30. Pendekatan

13K 894 222
                                    

Ralia’s pov

Aku menghela napas panjang setelah melihat kedua putraku tidur nyenyak. Senyumku mengembang tiap mengingat bagaimana seisi rumah menjadi repot membujuk si kembar agar mengizinkan Azril pulang dan pada akhirnya mereka tetap mendengarkan Azril. Ternyata ketergantungan mereka berdua pada Azril semakin kuat. Jika ku perhatikan, sejauh ini mereka hanya mendengar Azril, bahkan tidak mau mendengarkanku.

“Kalian sangat menyukai Om Azril ya?” tanyaku pada mereka berdua yang terlelap.

“Tentu saja mereka menyukainya. Mereka menganggap Azril seperti ayah mereka tanpa disadari. Sepertinya kau pun juga tidak menyadarinya.” Mama mengelus rambut Alvin.

“Sayang, mungkin Mama terdengar egois. Tapi sejujurnya Mama ingin kau menikah lagi.” Kedua mataku membulat sempurna mendengarnya. “Mama tahu tidak mudah untuk mencintai orang baru. Tapi, pikirkanlah si kembar. Melihat kejadian tadi Mama tidak tega, mereka membutuhkan sosok seorang ayah yang nyata.”

“Kau sudah lama terpuruk dan bersedih dan sekarang saatnya kau bahagia. Mulailah hidup baru dengan orang baru dan ciptakan kenangan baru bersamanya. Kenangan baru yang akan menyembuhkan lukamu.” Mama tersenyum dan menggenggam tanganku.

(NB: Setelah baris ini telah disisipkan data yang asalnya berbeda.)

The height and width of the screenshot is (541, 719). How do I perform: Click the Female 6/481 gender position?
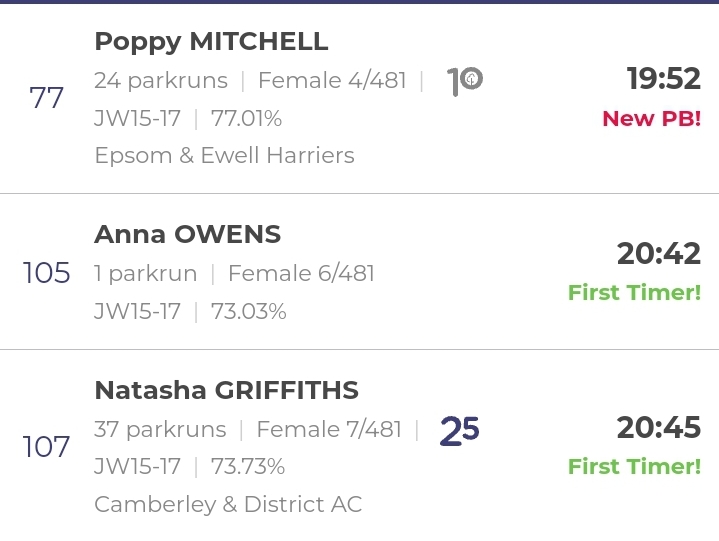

“Mama, Papa, maupun yang lainnya tidak akan memaksamu kali ini. Kami berharap keinginanmu sama dengan keinginan kami. Kebahagiaanmulah yang utama. Pikirkanlah.”  Mama mengusap lembut rambutku.

“Akan Ralia pikirkan.”

#

Maya’s pov
-Indra's House-
15:00 WIB

“Mas, hari ini jadi kan?” tanyaku antusias pada Mas Indra yang sibuk dengan tumpukan makalah.

“Jadi, bersiaplah.” katanya tanpa mengalihkan pandangannya dari makalah yang dipegangnya.

Aku menelan ludah dan tersenyum, inilah yang sekarang harus ku terima. Tak ada lagi senyuman hangat Mas Indra, tak ada lagi pelukan hangatnya yang membuatku merasa dicintai, apalagi sapaan manisnya.

Apa yang ku harapkan?

Setelah semua yang ku lakukan, tidak mungkin aku menerima semua itu. Apalagi kenyataan bahwa aku sudah bukan lagi istrinya. Mas Indra mau mengajukan cuti dan merawatku disini saja sudah syukur.

“Nyonya, ayo Lily antar.” suara Lily membuyarkan lamunanku.

Aku mengagguk dan tersenyum pada Lily yang mendorong kursi rodaku ke kamar.  Dengan hati-hati Lily membantuku duduk di kasur. Ia berjalan dan membuka lemariku, mengambilkan baju untukku.

Aku menatapnya yang dengan ikhlas membantuku. “Lily.”

“Ya, Nyonya. Apa ini tidak suka? Lalu yang mana? Biar Lily carikan.” Ia berbalik dan hendak keluar kamar.

“Tunggu. Tidak, aku menyukai pilihanmu.” kataku dengan senyuman, tampak kebingungan di wajah Lily. Apa selama ini aku tidak pernah tersenyum padanya?

“Lily.” Aku memegang tangannya, “Maafkan aku. Aku tahu banyak salah padamu dan Pak Diman. Aku sudah memaksamu dan Pak Diman berbohong agar keinginanku tercapai.”

“Ya, semua keinginanku memang tercapai. Tapi, ternyata semua yang ku bayangkan tidak terjadi. Aku bahkan kehilangannya setelah beberapa saat aku merasakan kebahagiaan.” Lily hanya memandangku.

“Jika aku tahu ini akhirnya, aku menyesal. Aku menyesal membuat drama pengusiran Ralia dengan menggunakan obat itu. Aku menyesal Lily.” aku memeluk Lily dan terisak.

“Mas Indra hanya tahu drama perampokan itu, bagaimana jika Mas Indra tahu tentang drama obat itu? Mas Indra pasti semakin marah dan mengusirku dari sini.” Ku rasakan tepukan-tepukan di punggungku.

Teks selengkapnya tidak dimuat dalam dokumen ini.